Abu Qatada: David Cameron on Today

by Carl Gardner on April 23, 2012

On BBC Radio 4’s Today this morning the Prime Minister was asked about the mix up over Abu Qatada’s arrest, appeal and time limits.

You can listen to the exchange here.

The key extracts from the interview seem to me as follows. The Prime Minister said:

the Home Office was very clear that it had the right date for the deadline expiring on the Monday evening …

… it had checked repeatedly throughout the process, it was working on that basis and also all the case law pointed in that direction, so it was very clear …

… the Home Office was working on the basis of the deadline being the Monday night … something that they had checked with the Court, over the … [did he intend to say “over the period”? – Carl] …

… [in answer to John Humphreys’ question “Did they (i.e. the Court) tell you?“]  — Yes, absolutely …

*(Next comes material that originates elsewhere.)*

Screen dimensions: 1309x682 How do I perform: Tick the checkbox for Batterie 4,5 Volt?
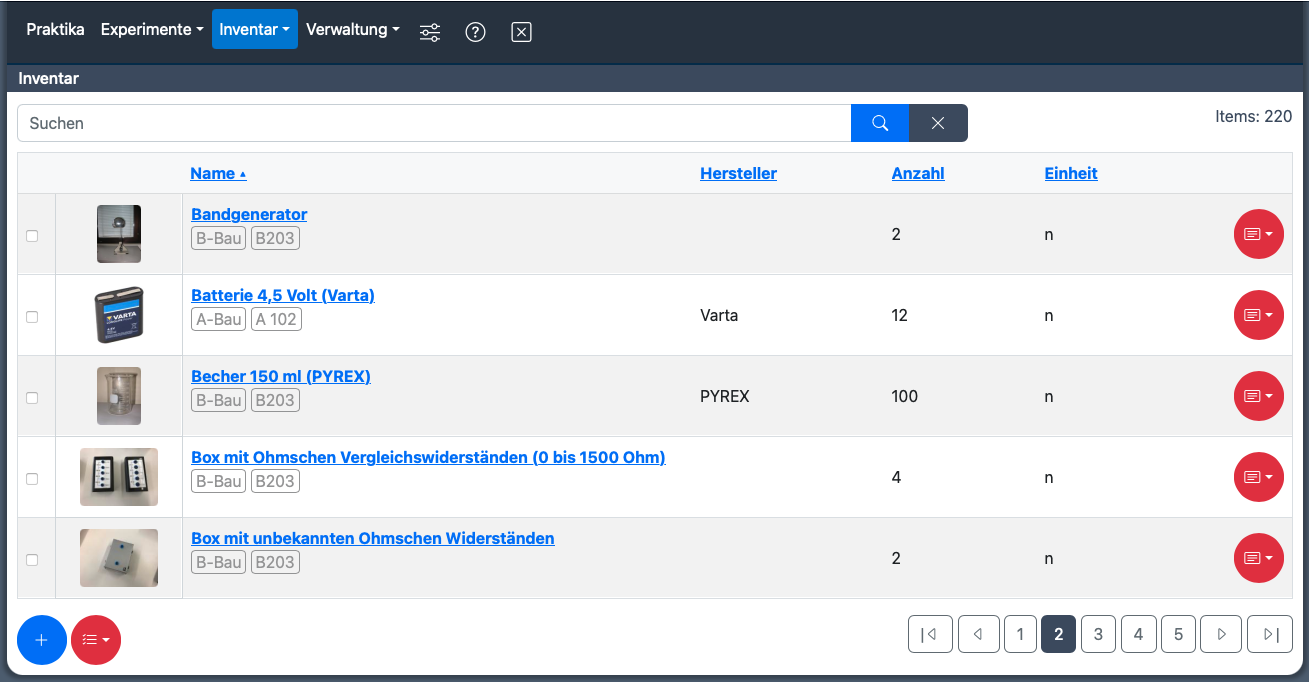click(x=32, y=317)
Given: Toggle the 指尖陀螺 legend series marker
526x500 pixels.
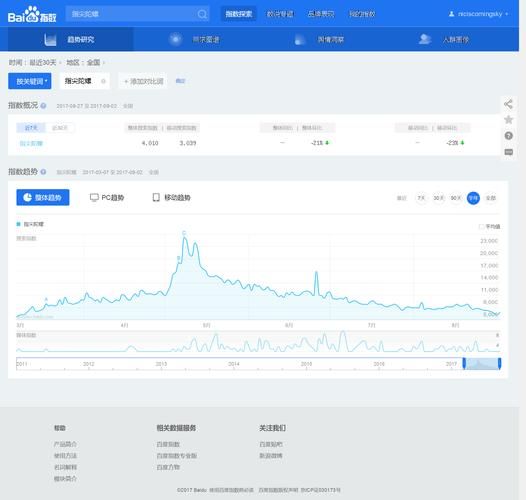Looking at the screenshot, I should (18, 224).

… the Home Office believed, and checked during the process that the date expired on the Monday night …

… they were told throughout that the deadline expired on the Monday night …

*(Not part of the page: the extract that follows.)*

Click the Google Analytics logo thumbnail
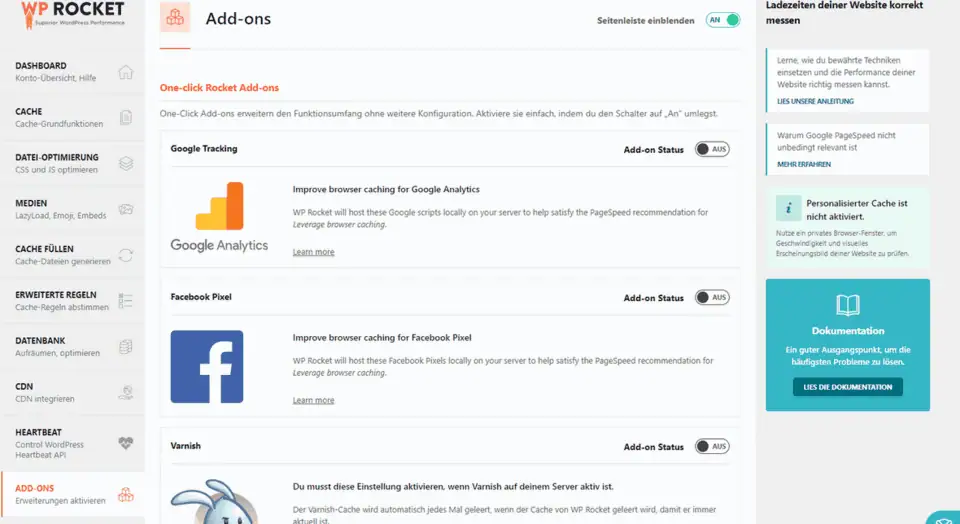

… the Home Office was clear about the dates, the precedents were checked …

… the Home Office had checked the precedents, was working on the assumption that the date was the Monday night …

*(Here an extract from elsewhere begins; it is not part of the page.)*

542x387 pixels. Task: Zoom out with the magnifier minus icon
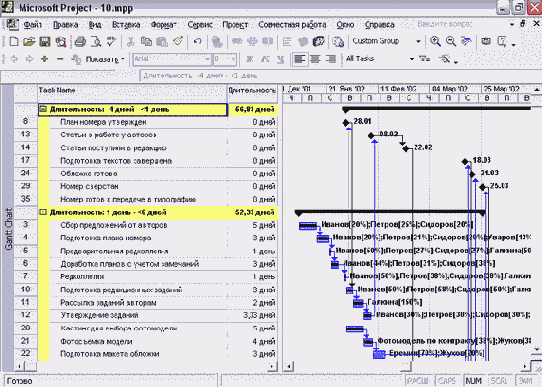(x=450, y=41)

I’m not sure what these precedents are that the PM referred to – if they exist it’d help the Home Office to cite them publicly. Of course as a non-lawyer he may, by “precedents”, simply have meant what had been done or said in the past.

But the main interest here, to me, is that Cameron said the Home Office was working on the basis of the Monday date, was working on the assumption that Monday was right, had checked repeatedly throughout the process and had checked with the Court.

There’s always a risk of interpreting new evidence as confirming one’s own hypotheses, and in this case there’s even more risk of going astray because my hypothesis about this is, and can only be, pure speculation. But I do think everything the PM said today is consistent with my suspicion that the Home Office may well have made these calculations at an early stage in the three-month period and that lawyers (probably Foreign Office lawyers in fact) may well have confirmed their understanding with the Court, but that everyone at that stage – government lawyers and Court staff – may have assumed the question was about when the government had to get its appeal in.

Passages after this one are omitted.